### Selected excerpt ###

In today’s chapter Paul quotes a verse from Isaiah 49. It’s a great messianic prophecy. I get why it would have been one of Paul’s favorite references. All of Paul’s readers who were raised in Judaism would have been raised waiting for the Messiah. It had been 400 years since the last prophet, Malachi, and since then they’d been waiting for what God was going to do. Paul writes to those in Corinth that there is no longer any need to wait for God. All that God has to offer is immediately available to anyone, anywhere, in this very moment.

In the quiet this morning I’m thinking about my level of patience. I’ve gotten better at waiting along my journey. “Patience” is a fruit of the Spirit that gets developed over time, and I can see how it has developed in me along the way. I’ve also come to embrace that while all that God has to offer is immediately available, this is still a journey. There’s still a story being revealed. I still have to wait for some things to be fully revealed and realized in this finite, time-laden existence. I’m reminded, once again, of the words of the wise Teacher of Ecclesiastes:

There is a time for everything,
    and a season for every activity under the heavens:

    a time to be born and a time to die,
    a time to plant and a time to uproot,
    a time to kill and a time to heal,
    a time to tear down and a time to build,
    a time to weep and a time to laugh,
    a time to mourn and a time to dance,
    a time to scatter stones and a time to gather them,
    a time to embrace and a time to refrain from embracing,
    a time to search and a time to give up,
    a time to keep and a time to throw away,
    a time to tear and a time to mend,
    a time to be silent and a time to speak,
    a time to love and a time to hate,
    a time for war and a time for peace.

### Items ###

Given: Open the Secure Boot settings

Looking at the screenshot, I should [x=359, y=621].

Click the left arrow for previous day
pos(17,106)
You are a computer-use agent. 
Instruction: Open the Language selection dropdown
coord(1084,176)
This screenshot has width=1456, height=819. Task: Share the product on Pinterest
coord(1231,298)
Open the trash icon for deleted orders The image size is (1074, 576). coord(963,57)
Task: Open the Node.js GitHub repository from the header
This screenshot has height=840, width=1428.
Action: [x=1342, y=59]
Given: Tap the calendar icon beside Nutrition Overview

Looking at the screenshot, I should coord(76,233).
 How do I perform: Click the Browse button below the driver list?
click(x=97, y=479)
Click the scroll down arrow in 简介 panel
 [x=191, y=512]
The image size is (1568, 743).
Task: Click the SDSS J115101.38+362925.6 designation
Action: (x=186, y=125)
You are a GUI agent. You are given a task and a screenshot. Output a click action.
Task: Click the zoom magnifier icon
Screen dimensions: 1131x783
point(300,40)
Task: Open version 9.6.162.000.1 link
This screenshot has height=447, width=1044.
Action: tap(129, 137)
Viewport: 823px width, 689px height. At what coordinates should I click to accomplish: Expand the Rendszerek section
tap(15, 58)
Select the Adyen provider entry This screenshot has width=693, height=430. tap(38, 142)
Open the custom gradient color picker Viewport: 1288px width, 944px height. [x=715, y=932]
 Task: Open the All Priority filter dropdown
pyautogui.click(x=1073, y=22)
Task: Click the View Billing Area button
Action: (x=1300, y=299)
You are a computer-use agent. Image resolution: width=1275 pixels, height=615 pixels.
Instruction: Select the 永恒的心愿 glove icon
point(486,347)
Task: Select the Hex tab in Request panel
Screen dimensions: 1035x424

###

Work to complete —
a) Render into Spanish this sentence from the excerpt on patience: "Paul writes to those in Corinth that there is no longer any need to wait for God."
b) According to the excerpt on patience, how many years had passed since the last prophet, Malachi?

Answers to the exercise —
a) Pablo escribe a los de Corinto que ya no hay ninguna necesidad de esperar a Dios.

b) 400 years.